5. A biocontrol composition as defined in Claim 4 wherein the egg parasitic fungi is V. chlamydosporium or P. lilacinus.

6. A biocontrol composition as defined in Claim 5 where in the egg-parasitic fungi is V. chlamydosporium, strain LS553.

7. A biocontrol composition as defined in Claim 3 further comprising a nematode-trapping fungi selected from genera Arthrobotrys, Dactylella, Monacro-osporium, Geniculifera and Duddingtonia.

8. A biocontrol composition according to Claim 3 wherein the nematode-trapping fungi are selected from the group consisting of Dactylella Candida and Arthrobotrys dactyloides.

9. A biocontrol composition as defined in Claim 1 wherein the endoparasitic fungi are selected from the group consisting of Caternaria anguillulae, Drechmeria coniospora, Verticillium balanoides, Hirsutella rhossiliensis and Nematoctanus spp, are preferably Hirsutella rhossiliensis.

10. A biocontrol composition according to any one of Claims 1 - 9 wherein the fungi are multiplied in a liquid fermentation medium.

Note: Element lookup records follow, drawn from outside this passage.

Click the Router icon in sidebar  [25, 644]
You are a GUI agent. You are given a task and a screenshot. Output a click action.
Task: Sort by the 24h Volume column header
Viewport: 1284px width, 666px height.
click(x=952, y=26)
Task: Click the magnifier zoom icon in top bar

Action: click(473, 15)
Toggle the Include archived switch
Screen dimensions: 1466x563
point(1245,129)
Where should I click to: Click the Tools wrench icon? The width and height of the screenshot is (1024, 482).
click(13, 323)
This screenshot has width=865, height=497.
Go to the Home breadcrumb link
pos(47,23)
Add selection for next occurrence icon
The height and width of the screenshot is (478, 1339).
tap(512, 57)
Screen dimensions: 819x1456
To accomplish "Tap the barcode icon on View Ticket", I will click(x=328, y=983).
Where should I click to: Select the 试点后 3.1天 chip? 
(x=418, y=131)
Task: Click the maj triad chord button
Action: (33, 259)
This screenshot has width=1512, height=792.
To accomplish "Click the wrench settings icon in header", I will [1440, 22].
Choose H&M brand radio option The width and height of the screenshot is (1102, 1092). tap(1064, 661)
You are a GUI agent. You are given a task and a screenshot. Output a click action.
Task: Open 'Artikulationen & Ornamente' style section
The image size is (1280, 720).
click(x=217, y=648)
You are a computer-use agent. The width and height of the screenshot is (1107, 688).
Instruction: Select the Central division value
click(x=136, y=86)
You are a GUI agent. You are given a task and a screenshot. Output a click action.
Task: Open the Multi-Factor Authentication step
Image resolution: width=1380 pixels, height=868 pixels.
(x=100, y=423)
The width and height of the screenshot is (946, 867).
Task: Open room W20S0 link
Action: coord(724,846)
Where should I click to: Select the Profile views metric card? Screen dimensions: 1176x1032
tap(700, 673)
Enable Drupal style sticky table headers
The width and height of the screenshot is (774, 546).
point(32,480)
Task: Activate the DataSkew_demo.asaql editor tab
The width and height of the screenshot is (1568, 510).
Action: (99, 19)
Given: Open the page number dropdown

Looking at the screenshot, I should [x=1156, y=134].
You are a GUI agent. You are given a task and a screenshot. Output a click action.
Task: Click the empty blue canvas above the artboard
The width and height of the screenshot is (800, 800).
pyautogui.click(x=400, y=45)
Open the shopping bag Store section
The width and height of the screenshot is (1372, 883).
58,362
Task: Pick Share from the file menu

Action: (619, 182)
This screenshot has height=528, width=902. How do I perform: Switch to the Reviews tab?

11. A biocontrol composition as defined in any one of Claims 1 - 10 in the form of granules.

12. A method of preparing a plant parasitic nematode biocontrol composition comprising living nematophagous fungi, the method comprising the steps of

(a) growing the nematophagous fungi in a liquid cultivation medium to produce a biomass

(b) processing the biomass into a biocontrol composition.

13. A method of preparing a biocontrol composition as defined in Claim 12 the processing step (b) including a granulation stage.

14. A method of preparing a biocontrol composition as defined in Claim 12 or 13 wherein the biomass is grown to a level of at least 0.1 - 1.0% dry weight of the medium.

15. A method of preparing a biocontrol composition as defined in any one of Claims 12 - 14 wherein process step (b) includes combing at least two nematophagous fungi grown separately.

16. A method of preparing a biocontrol composition according to Claim 15 wherein at least one fungi is an egg- parasitic fungi and at least one fungi is a nematode- trapping fungi.

17. A method of preparing a biocontrol composition according to any one of Claims 12 - 16 wherein the cultivation temperature is between 20°C and 30°C and more preferably between 25°C and 28°C.

18. A method of preparing a biocontrol composition according to any one of Claims 12 - 17 wherein the fungi are grown in the medium to late log phase.

19. A biocontrol composition prepared by a process as defined in any one of Claims 12 - 18.

20. A method of treating a target pest by applying an effective amount of a biocontrol composition as defined in any one of Claims 1 - 11 or prepared by a process as defined in any one of Claims 12 - 18.